A Guide To Collagen With Dr Ahmed, aka The Aesthetics Doctor
What Is Collagen?
‘Collagen is the most popular protein in our body. It’s great for our connective tissues and great for the skin as it gives the skin elasticity,’ says award-winning facial aesthetics doctor Dr Ahmed. ‘When you look at a baby and you look at their skin, it looks so hydrated and bouncy – that’s because of its high collagen content.
‘Not all types of collagen are the same, there are multiple types out there; the type you want is type one which is the youthful, rejuvenating type. Types three and four are more for healing scars.’
What Happens When Collagen Production Slows Down?
‘Our collagen production dwindles by one percent each year from the age of 25 onwards,’ explains Dr Ahmed. ‘When collagen production slows down, that’s when you start noticing ageing and your skin might not recover from an injury as quickly. ‘Your skin might start looking dull or deflated, lines will be more noticeable and injuries will scar more easily.’
Why Does The Menopause Impact Skin Youthfulness?
‘There are a variety of different reasons why women, when going through menopause, experience a lack of youthfulness in the skin. One of them is that there is a drastic reduction of collagen production, and the other is a reduction of oil production which makes skin dry out. During this time, there are a lot of things that contribute to the reduction of elasticity and youthfulness to the skin. The face also has fat pads, which can slide over time; due to the lack of laxity during menopause sometimes these fat pads start to move down even further.’
How Do You Advise Maintaining Collagen When We’re Younger ?
This is a case of finding ways to prevent a slow in production, says Dr Ahmud: ‘When you’re younger it’s all about using preventative methods and taking care of your skin. Build a basic skincare routine, formed around cleansing, hydrating and using products that contain ingredients such as zinc and vitamin C as these will maintain collagen production for longer. SPF is also vital since one of the main causes of collagen breakdown is sunshine and the denaturing of DNA from sun rays, so SPF is the most important factor.’
What Can We Do To Help Increase Collagen Production?

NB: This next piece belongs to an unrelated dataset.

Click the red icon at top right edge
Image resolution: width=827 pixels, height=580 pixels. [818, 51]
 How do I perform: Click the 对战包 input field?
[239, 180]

‘If you’re someone that is seasoned in getting treatments done, you will know that every other treatment out there these days promises that it will increase your collagen – this is simply not the case,’ says Dr Ahmed. ‘A lot of them, yes, will increase your collagen, but oftentimes it won’t be the type of collagen you want (it will usually end up being type three or four collagen, which is a scar-like collagen). You want type one, and the main treatments that massively increase type one collagen are micro-needling, Ellanse, Silhouette Soft Threads and Lanluma.’
‘Some skincare ingredients can help with production, and some can potentially slow down the break of collagen,’ says Dr Ahmed. ‘There are a lot of products that say “this will boost your collagen production” and I’m not so sure about that; some might increase it a bit but the main focus is preventing the reduction, so sticking to the kinds of skincare products we outlined earlier (like SPF, vitamin C and zinc) is a good start.’

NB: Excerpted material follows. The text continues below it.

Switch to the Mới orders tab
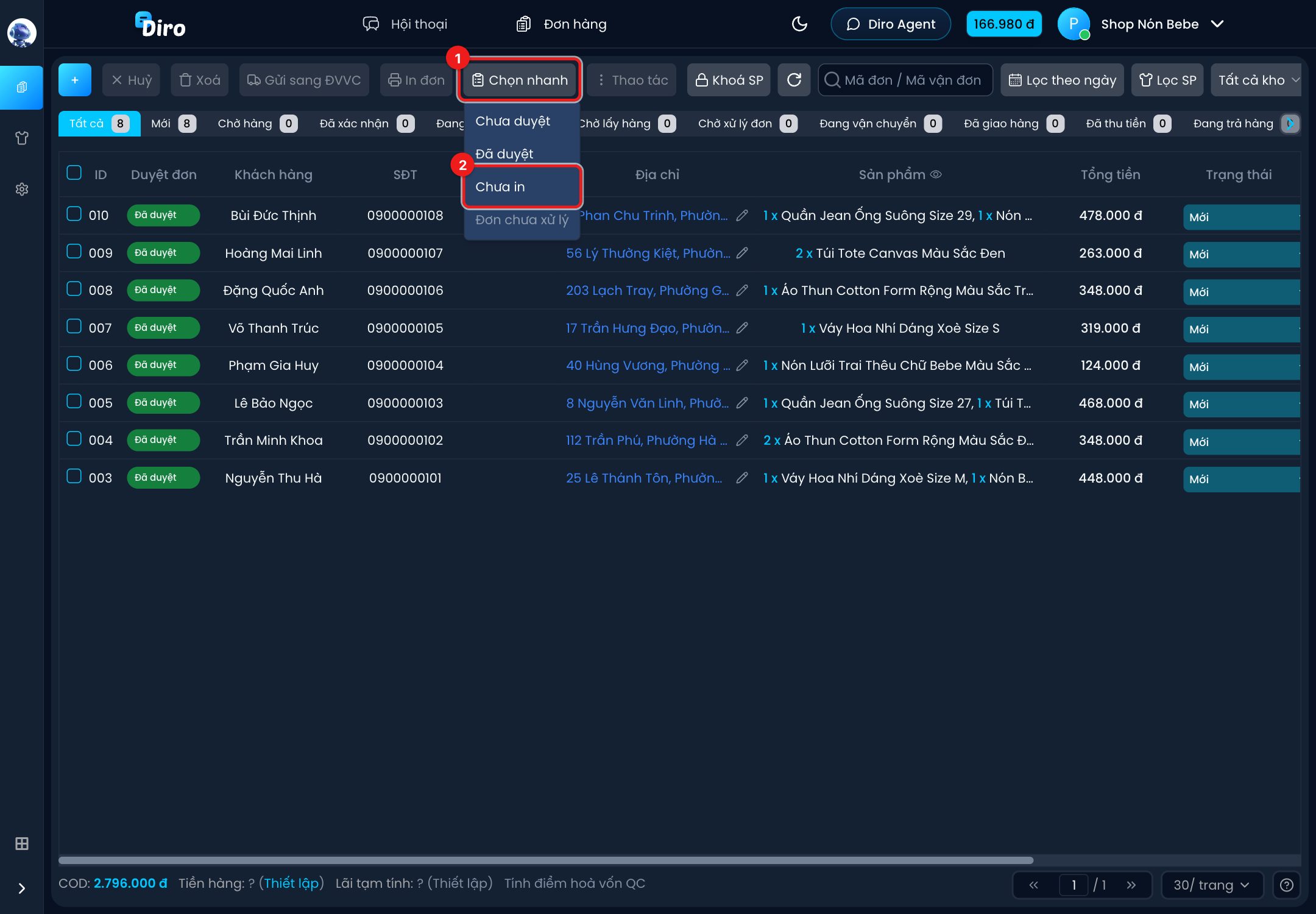 173,124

‘Since collagen is a protein, anything that contains amino acids such as chicken, meat, fish, bone marrow broth will help a lot. Ingredients like blueberries, raspberries and blackberries can also help with the protection of the DNA in the protein, which will help reduce the breakage of collagen.’
Supplements & Powders
This is a slightly iffy area when it comes to collagen. ‘I would say that 99 percent of them don’t work, as we now know that the gastric acid in the stomach usually breaks supplements down and makes them less effective,’ argues Dr Ahmed. ‘But there are some new ones that have been made slightly differently supplement-wise that might actually help with your own collagen production and reduce the breakage of collagen – but don’t expect dramatic results. If you really want results, treatment is the way forward.’